* **SUPPLIED TEXT**:
________________________________________
Remote Machines and High-Performance Computing#

Why Remote Machines?#

In quantitative finance, you will frequently need to work on machines other than your laptop. Common reasons include:

  • Large datasets: The TRACE corporate bond dataset exceeds 100 GB. Your laptop may not have enough disk space, let alone RAM, to process it.

  • Long-running computations: Cleaning 20+ years of TRACE data takes 7–10 hours. You don’t want to tie up your laptop for that long (or worry about it going to sleep mid-computation).

  • Shared project storage: A research team needs a central location where everyone can access the same data and code.

  • Specialized hardware: Some computations benefit from high-memory nodes (512 GB+ RAM) or GPUs that aren’t available on personal machines.

The solution is to run your code on a remote machineβ€”a server or compute cluster that you connect to over the network.

SSH: Secure Shell#

What is SSH?#

SSH (Secure Shell) is the standard protocol for securely connecting to remote machines over the network. It provides:

  • Encrypted communication: All data between your laptop and the remote machine is encrypted.

  • Authentication: You prove your identity with a password, SSH key, or multi-factor authentication (MFA).

  • Remote terminal: Once connected, you get a command-line shell on the remote machine, just as if you were sitting in front of it.

Connecting to Midway3#

To connect to UChicago’s Midway3 cluster:

ssh <your-cnetid>@midway3.rcc.uchicago.edu

You will be prompted for your password, followed by Duo multi-factor authentication (MFA). After completing MFA, you land on one of the cluster’s login nodes.

Login nodes are shared

Login nodes are shared by all users. They are intended for lightweight tasks: editing files, submitting jobs, transferring data. Do not run computationally intensive work on login nodes. Use the job scheduler (SLURM) to request dedicated compute resources instead.

SSH Config File#

If you connect frequently, you can simplify the command by adding an entry to your ~/.ssh/config file:

Host midway3
    HostName midway3.rcc.uchicago.edu
    User <your-cnetid>

After this, you can connect with just:

ssh midway3

UChicago’s Midway3 Cluster#

What is an HPC Cluster?#

A high-performance computing (HPC) cluster is a collection of interconnected computers (called nodes) that work together to provide large-scale computational resources. Unlike your laptop, which has a single processor and limited memory, a cluster can have thousands of processors and terabytes of RAM distributed across hundreds of nodes.
________________________________________
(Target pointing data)

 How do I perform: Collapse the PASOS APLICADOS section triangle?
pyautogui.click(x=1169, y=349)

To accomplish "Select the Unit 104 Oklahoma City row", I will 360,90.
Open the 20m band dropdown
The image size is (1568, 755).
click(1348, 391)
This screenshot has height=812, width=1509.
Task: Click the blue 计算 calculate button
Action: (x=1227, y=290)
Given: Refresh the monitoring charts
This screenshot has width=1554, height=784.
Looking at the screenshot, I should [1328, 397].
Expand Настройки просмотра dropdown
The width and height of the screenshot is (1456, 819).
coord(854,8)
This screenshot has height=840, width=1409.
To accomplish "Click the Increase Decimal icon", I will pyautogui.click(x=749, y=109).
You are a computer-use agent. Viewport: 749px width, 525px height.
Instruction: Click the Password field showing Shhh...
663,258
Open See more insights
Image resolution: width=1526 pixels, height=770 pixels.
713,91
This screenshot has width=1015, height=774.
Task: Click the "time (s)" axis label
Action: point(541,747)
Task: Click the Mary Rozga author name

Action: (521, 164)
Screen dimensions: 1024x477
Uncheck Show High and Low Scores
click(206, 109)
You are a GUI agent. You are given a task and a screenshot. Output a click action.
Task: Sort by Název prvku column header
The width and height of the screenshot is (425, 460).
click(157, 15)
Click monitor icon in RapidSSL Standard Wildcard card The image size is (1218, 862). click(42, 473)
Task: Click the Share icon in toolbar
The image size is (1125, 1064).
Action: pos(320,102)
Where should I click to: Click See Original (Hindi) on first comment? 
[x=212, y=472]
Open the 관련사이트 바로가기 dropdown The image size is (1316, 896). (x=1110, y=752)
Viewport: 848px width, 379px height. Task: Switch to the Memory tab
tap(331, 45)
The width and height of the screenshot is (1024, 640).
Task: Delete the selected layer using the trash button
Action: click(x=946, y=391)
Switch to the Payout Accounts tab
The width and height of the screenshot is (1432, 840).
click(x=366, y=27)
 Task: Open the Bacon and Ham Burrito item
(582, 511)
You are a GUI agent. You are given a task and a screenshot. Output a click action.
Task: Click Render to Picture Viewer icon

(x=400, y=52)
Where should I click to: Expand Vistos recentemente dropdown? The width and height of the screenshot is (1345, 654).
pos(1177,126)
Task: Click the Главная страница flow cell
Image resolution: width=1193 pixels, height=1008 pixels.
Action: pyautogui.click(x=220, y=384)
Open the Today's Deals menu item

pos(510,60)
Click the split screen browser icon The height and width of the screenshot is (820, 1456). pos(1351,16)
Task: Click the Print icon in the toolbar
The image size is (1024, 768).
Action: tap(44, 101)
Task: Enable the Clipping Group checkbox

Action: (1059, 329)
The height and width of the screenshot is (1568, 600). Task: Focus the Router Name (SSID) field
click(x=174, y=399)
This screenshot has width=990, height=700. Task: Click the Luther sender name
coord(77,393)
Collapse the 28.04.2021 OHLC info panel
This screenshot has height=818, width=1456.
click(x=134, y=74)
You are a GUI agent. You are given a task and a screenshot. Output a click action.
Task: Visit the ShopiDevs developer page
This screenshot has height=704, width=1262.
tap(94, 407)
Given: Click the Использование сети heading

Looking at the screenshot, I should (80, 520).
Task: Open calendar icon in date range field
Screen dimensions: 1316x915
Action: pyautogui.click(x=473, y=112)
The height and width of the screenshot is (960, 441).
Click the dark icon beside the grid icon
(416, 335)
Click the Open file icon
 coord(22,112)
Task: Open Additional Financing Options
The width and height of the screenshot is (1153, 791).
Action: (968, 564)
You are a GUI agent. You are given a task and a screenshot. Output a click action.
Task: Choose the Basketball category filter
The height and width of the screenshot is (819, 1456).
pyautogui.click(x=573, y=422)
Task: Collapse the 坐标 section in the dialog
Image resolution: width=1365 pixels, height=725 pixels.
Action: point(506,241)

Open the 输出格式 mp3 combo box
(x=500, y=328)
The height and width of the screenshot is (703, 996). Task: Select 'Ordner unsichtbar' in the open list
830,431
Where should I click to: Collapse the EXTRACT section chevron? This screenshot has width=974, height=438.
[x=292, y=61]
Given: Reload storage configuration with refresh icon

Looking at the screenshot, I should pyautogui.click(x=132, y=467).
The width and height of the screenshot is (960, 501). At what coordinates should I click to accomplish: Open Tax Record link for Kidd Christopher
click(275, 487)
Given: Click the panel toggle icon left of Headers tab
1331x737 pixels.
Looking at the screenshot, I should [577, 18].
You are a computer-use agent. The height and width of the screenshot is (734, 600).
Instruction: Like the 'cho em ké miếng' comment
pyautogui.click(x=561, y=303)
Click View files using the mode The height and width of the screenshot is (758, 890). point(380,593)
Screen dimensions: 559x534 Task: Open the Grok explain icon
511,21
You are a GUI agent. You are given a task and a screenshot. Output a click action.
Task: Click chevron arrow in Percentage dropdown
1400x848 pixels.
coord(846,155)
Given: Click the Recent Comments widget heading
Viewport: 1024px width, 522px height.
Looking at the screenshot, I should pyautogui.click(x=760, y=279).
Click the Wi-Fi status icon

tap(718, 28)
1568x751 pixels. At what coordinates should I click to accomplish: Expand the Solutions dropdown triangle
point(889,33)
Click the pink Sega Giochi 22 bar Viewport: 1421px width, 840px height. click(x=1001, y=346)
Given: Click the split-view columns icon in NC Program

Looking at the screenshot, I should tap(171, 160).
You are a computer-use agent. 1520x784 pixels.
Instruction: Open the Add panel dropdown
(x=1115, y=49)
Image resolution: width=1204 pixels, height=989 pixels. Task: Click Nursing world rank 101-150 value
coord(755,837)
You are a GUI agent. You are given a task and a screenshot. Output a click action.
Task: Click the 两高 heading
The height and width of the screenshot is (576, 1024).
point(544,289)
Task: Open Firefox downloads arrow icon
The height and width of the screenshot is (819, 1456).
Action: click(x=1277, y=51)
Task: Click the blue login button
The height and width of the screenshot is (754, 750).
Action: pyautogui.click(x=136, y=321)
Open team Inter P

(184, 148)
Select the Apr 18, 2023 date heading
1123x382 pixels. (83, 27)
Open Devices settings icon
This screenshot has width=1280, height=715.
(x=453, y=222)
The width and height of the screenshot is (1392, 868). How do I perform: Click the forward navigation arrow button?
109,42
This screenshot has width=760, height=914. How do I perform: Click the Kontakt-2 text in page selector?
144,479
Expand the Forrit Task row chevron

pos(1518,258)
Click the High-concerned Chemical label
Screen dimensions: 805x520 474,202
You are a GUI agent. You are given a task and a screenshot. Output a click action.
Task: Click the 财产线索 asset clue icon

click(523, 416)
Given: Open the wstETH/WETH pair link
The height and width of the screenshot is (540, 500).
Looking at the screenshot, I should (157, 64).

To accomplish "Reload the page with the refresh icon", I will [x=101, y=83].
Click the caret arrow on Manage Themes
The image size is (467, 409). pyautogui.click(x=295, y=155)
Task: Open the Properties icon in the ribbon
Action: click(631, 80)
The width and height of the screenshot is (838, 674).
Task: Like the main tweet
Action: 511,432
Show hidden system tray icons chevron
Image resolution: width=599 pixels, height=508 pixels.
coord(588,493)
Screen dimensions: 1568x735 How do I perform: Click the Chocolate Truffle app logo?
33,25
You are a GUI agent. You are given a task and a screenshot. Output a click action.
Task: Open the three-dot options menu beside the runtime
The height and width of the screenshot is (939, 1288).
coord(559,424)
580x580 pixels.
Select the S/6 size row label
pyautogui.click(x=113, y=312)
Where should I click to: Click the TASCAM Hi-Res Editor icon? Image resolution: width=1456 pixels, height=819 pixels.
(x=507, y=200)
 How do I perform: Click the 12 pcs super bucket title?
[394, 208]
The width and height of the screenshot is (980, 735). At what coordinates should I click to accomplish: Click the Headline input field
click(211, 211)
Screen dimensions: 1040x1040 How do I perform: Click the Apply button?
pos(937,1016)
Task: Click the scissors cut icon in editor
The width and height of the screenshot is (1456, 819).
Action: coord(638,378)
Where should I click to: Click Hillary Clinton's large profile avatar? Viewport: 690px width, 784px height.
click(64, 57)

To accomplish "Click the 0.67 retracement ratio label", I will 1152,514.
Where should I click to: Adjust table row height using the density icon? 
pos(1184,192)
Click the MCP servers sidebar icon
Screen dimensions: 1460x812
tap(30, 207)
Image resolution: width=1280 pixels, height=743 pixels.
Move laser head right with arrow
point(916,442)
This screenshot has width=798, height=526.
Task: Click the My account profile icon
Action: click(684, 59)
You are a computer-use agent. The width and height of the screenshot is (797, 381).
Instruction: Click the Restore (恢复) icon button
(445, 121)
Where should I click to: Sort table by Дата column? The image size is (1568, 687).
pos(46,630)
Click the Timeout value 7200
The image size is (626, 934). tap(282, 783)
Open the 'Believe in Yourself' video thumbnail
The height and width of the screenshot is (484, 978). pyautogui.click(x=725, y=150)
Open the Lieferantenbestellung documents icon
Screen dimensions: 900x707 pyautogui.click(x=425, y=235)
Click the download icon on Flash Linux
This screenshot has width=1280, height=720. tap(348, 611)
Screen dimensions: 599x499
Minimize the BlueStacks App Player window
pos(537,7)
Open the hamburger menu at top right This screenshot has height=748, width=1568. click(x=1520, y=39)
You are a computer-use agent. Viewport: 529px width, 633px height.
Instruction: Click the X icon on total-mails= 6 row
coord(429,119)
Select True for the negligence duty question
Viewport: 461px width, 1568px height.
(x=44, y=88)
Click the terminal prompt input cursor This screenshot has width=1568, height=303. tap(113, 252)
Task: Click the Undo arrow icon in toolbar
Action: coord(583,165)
________________________________________
* **EXERCISE DETAILS**: Continue the page on remote machines and high-performance computing, picking up right after its last sentence.

* **OUTPUT OF THE TASK**:
../_images/hpc_cluster.jpg

Fig. 7 An HPC cluster: rows of interconnected compute nodes in a data center. Image: Argonne National Laboratory / Wikimedia Commons#

Midway3 Architecture#

UChicago’s Research Computing Center (RCC) operates the Midway3 cluster, which has 220+ nodes with over 10,000 CPU cores. The cluster consists of:

  • Login nodes: Where you land after SSH. Used for file editing, job submission, and data transfer. These have internet access.

  • Compute nodes: Where your jobs actually run. These are allocated by the SLURM job scheduler. Most compute partitions have no internet access.

  • Storage systems: Shared filesystems accessible from all nodes.

Storage Hierarchy#

Location

Path

Quota

Backed Up

Purpose

Home

/home/<cnetid>

30 GB

Yes

Config files, small scripts

Project

/project/finm32900

Large (shared)

Yes

Shared course data, virtual environments

Scratch

/scratch/midway3/<cnetid>

Large

No

Temporary large files, intermediate results

Tip

Store your code and virtual environments in /project/ or /scratch/, not /home/. The home directory quota fills up quickly, especially with Python virtual environments and data files.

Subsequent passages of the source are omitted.